When a line of the entries contains the word "Start", report that line.
*** Opening of Source data ***
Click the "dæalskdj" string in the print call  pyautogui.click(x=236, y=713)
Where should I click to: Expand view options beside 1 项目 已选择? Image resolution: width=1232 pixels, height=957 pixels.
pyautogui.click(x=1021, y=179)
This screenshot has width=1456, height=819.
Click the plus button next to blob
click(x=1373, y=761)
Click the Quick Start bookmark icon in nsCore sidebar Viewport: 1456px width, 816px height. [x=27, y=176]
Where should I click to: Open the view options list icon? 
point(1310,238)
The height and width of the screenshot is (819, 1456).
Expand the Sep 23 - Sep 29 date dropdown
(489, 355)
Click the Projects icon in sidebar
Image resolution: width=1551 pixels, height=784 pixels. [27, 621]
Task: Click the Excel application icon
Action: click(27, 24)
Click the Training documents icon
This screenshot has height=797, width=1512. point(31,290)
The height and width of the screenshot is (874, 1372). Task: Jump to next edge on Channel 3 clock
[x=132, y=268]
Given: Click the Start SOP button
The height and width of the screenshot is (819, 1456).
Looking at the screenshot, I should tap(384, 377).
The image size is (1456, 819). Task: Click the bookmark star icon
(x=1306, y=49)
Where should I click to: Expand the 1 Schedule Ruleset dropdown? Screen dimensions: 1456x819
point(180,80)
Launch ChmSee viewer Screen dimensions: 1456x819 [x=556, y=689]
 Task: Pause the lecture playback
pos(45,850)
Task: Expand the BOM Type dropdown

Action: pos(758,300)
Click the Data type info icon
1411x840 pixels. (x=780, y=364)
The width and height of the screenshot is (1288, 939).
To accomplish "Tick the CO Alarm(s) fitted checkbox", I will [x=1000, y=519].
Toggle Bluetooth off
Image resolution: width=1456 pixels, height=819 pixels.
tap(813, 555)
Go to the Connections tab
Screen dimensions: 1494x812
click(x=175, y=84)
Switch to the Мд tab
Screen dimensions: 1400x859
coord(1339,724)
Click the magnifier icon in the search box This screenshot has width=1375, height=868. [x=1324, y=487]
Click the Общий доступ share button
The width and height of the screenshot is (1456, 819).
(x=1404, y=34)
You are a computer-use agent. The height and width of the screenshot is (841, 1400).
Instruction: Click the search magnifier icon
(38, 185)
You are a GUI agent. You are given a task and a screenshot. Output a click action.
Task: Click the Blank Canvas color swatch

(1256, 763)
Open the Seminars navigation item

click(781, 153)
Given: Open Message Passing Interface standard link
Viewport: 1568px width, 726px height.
*** Close of Source data ***
▸ Output
Click the Quick Start bookmark icon in nsCore sidebar Viewport: 1456px width, 816px height. [x=27, y=176]
Given: Click the Start SOP button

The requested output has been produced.